Başta söylediğim gibi karlı bir kış gününde başlıyor ”The Hateful Eight” ve öyle de bitiyor. Tarantino’nun ”Zincirsiz” ismiyle izlediğimiz ”Django Unchained” adlı yapımdan sonra ikinci Western denemesi olan film, İç Savaş’ın bitmesinin ardından,birbirini tanımayan 8 kişinin, tipiden kurtulmak için dağdaki bir konaklama yerine sığınmasını konu alıyor. Filmin oyuncuları Samuel L. Jackson, Kurt Russell, Jennifer Jason Leigh, Walton Goggins, Michael Madsen, Tim Roth…
-Bir tiyatro sahnesi gibi-
Dış mekanda başlayan filmin büyük bir bölümünden sonrası dağdaki bir konaklama yerinde geçiyor. Çekimleri Colorado’da gerçekleştirilen, dijital kamerayla değil Panavision 65 HR kamerayla çekilen film, bu yönüyle de Tarantino’nun yine ”deneyselliğini konuşturduğu” bir başka çalışması niteliğinde…

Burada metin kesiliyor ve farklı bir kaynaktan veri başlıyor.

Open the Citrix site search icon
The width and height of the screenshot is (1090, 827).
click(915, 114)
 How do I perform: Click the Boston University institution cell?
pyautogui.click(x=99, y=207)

Her filminde bir başka deneyselliğe giden Tarantino, burada da tek mekanda, bol diyaloglu, konuyu göstermekten çok olayları diyaloglarla olayları anlatma yoluna giden bir rota izliyor. Böylece bu ilgi çekici ”western tiyatroda” karakterler, tıpkı bir tiyatro sahnesinde gibi ikili, üçlü, çoklu diyaloglarla hem geçmişteki öykülerini, hem de anı birbirlerine anlatıyorlar.
Zoru başararak 2 saat 50 dakika gibi uzun bir süre içerisinde izleyiciyi hiç gözünü ayırmadan sürükleyen bir öyküyü anlatan usta yönetmen, yine alıştığımız şekilde bu filmi de ilginç başlıklarla bölüyor. Bu filmde de 8 başlık altında konuları seyirciye aktarıyor. Hatta bölümlerden birinin başlangıcında (Daisy Domergue’nun Sırrı) ”anlatıcı” da devreye girerek hikayeye ilişkin bilgi veriyor.
Bu arada konu ilginç demişken, bir süre önce senaryosu internete sızdığı için çekimleri erteleyen, senaryoyu yeniden yazan ve filmi ondan sonra çeken Tarantino’nun ”cebinde kaç hikaye var” diye de insan düşünmeden edemiyor. Tek mekandan çok kısa aralıklarla çıkan film, finaline de burada ulaşıyor.
-Agatha Christie romanı gibi-
Quentin Tarantino sık sık başka filmlerden, romanlardan, piyeslerden bölümleri alıp filmlerine eklemekle suçlanır. Başkasına göre ”aşırma” olarak görülen bu durum aslında onun hayatın her alanında bir başka ”ilham perisi” bulmasından kaynaklanıyor aslında…
Burada da sonlara doğru Binbaşı Marquis Warren (Samuel L. Jackson) adeta Agatha Christie’nin ünlü dedektifi Hercule Poirot’ya dönüşüyor ve gizemli olayı ”kendi yöntemleriyle” çözüyor. Cinayet romanlarına ”bir saygı duruşu” anlamındaki bu bölüm, polisiye tutkunu olduğum için filmde en sevdiğim bölüm oldu.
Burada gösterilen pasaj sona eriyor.